* DESCRIPTION OF THE TASK: Please give again, word for word, the lines that lie between the start of the listing below and the line with "Belgia (248, 758)", both included.
....
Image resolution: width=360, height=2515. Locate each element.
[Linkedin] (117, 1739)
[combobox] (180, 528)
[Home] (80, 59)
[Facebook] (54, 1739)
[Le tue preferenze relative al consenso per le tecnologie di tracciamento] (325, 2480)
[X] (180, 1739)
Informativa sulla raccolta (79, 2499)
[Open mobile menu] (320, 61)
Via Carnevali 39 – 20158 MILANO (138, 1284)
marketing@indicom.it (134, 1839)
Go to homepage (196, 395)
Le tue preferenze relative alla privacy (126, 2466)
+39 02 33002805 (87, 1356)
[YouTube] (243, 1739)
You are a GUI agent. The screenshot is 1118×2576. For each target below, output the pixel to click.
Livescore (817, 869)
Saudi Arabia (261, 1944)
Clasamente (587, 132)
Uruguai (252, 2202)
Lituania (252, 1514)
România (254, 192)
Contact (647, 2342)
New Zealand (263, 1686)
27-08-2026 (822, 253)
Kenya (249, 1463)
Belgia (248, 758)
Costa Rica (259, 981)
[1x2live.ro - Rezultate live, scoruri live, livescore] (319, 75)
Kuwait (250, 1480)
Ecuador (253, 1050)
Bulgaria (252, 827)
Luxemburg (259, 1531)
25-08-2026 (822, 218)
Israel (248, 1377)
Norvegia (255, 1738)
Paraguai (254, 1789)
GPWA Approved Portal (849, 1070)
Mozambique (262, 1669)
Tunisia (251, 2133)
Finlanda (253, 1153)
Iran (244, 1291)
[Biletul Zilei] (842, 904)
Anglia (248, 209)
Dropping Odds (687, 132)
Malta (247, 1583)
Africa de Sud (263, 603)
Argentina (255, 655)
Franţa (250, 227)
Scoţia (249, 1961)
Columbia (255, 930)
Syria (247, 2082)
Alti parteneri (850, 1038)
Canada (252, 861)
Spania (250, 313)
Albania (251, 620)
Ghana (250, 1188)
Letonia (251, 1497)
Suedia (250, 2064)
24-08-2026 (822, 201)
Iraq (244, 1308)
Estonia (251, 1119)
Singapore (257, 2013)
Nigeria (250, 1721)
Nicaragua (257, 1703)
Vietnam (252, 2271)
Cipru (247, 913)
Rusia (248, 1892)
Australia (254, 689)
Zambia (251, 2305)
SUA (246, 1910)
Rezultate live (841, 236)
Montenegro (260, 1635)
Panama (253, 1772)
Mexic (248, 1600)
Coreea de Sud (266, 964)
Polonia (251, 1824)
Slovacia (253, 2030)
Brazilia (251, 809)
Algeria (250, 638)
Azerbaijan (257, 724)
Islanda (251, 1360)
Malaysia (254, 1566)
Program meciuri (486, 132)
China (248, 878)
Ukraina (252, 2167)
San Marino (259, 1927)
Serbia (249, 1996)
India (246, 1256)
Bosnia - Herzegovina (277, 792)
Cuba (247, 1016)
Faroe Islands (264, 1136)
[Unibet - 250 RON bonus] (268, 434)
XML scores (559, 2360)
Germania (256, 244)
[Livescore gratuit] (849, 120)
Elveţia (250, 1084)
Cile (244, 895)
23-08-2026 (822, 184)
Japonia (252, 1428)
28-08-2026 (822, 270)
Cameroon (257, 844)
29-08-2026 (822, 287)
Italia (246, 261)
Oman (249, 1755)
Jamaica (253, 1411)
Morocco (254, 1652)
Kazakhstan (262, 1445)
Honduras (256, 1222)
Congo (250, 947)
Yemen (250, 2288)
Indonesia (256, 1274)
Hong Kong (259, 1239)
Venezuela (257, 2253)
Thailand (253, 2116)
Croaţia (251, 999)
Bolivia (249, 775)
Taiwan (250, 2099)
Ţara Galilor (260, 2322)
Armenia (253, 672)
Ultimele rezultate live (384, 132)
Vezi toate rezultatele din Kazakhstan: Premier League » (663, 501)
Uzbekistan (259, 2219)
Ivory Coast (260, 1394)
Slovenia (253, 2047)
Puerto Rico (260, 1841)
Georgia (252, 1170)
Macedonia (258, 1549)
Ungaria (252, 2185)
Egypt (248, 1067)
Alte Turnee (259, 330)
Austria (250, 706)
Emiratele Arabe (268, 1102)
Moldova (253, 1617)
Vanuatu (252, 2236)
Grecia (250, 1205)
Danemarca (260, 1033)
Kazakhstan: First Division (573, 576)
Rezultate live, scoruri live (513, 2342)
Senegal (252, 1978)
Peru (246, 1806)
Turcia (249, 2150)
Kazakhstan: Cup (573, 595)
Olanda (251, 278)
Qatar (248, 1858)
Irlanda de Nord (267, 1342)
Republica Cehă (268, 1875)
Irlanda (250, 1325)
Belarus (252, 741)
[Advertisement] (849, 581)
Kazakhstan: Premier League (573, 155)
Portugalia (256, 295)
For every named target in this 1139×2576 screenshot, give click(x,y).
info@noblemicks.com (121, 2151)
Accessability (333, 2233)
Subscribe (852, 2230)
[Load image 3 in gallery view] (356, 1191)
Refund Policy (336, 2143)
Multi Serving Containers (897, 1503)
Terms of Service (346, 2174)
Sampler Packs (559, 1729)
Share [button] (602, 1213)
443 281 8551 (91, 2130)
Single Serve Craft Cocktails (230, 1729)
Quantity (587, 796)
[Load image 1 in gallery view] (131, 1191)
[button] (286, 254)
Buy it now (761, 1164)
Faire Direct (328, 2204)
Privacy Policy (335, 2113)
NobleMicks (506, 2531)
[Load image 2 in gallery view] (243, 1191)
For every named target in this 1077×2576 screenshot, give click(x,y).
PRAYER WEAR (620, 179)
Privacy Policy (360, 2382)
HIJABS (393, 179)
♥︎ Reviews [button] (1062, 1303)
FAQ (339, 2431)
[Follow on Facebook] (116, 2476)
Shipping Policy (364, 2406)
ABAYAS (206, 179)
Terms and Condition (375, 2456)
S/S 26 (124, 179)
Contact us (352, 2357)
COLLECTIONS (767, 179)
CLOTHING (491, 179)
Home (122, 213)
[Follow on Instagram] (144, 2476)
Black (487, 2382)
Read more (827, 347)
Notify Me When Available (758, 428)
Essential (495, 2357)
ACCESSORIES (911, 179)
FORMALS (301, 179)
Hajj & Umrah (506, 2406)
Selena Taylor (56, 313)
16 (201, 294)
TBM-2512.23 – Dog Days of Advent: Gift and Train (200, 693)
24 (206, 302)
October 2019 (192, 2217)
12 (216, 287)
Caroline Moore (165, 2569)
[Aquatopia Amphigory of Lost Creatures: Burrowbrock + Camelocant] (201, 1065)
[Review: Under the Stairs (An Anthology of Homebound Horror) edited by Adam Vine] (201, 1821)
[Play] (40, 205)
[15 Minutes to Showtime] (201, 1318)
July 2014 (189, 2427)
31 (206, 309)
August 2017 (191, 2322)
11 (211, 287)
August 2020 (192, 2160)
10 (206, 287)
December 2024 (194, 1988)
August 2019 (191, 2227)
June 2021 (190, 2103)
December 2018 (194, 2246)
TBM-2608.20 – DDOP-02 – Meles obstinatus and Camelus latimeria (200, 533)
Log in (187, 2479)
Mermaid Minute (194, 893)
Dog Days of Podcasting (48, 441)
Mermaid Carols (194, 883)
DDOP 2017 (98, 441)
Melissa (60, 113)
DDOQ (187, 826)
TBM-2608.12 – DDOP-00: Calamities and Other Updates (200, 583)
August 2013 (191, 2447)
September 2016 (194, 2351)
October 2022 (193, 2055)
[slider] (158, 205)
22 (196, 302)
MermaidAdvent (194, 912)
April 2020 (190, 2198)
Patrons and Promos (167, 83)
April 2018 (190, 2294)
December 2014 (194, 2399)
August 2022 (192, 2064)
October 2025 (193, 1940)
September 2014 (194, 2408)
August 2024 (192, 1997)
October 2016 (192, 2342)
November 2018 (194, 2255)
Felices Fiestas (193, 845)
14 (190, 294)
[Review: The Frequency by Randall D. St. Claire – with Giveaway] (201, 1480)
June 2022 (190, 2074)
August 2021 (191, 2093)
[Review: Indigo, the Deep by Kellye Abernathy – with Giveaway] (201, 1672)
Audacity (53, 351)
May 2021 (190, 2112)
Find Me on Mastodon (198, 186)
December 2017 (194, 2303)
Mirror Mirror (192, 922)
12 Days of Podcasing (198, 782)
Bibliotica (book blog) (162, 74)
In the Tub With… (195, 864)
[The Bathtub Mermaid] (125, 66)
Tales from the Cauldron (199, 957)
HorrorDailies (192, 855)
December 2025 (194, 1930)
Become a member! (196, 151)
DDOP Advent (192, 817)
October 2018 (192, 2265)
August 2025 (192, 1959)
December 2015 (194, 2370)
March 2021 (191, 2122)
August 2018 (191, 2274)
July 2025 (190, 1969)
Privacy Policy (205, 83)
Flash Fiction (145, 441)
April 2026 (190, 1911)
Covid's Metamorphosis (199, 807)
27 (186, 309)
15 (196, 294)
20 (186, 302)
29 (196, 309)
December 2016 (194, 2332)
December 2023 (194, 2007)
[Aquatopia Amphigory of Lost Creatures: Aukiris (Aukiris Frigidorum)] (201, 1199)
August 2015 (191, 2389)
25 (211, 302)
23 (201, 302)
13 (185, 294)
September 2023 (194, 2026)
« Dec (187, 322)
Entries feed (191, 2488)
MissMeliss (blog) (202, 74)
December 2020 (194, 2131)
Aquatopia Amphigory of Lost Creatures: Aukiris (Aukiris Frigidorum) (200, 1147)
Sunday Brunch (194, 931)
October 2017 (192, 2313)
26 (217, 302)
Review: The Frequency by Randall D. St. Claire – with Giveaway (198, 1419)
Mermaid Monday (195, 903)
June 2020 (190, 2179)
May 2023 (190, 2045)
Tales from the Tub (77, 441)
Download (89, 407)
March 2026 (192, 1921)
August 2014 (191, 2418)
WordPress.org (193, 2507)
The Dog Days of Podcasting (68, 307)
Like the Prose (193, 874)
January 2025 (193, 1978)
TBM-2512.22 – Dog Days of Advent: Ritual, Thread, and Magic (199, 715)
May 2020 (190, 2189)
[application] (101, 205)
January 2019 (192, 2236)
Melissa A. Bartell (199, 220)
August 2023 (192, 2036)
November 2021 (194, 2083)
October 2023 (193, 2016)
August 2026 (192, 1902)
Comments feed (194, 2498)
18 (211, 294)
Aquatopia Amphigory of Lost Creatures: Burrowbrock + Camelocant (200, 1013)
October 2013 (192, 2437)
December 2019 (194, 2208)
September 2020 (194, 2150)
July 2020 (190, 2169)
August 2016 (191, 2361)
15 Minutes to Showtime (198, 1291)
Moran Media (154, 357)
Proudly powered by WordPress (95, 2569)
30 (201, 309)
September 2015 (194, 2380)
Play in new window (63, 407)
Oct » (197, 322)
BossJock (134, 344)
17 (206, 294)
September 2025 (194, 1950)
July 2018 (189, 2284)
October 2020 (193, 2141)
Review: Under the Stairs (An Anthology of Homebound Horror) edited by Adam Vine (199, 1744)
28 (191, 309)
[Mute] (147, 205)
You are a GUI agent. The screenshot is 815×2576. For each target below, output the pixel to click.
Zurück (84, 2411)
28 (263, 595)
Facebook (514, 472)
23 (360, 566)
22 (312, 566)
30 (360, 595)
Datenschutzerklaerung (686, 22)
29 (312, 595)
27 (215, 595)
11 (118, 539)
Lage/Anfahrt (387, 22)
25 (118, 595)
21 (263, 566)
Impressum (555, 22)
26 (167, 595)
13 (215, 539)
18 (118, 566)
....
* PROBLEM SOLUTION:
Image resolution: width=360, height=2515. Locate each element.
[Linkedin] (117, 1739)
[combobox] (180, 528)
[Home] (80, 59)
[Facebook] (54, 1739)
[Le tue preferenze relative al consenso per le tecnologie di tracciamento] (325, 2480)
[X] (180, 1739)
Informativa sulla raccolta (79, 2499)
[Open mobile menu] (320, 61)
Via Carnevali 39 – 20158 MILANO (138, 1284)
marketing@indicom.it (134, 1839)
Go to homepage (196, 395)
Le tue preferenze relative alla privacy (126, 2466)
+39 02 33002805 (87, 1356)
[YouTube] (243, 1739)
You are a GUI agent. The screenshot is 1118×2576. For each target below, output the pixel to click.
Livescore (817, 869)
Saudi Arabia (261, 1944)
Clasamente (587, 132)
Uruguai (252, 2202)
Lituania (252, 1514)
România (254, 192)
Contact (647, 2342)
New Zealand (263, 1686)
27-08-2026 (822, 253)
Kenya (249, 1463)
Belgia (248, 758)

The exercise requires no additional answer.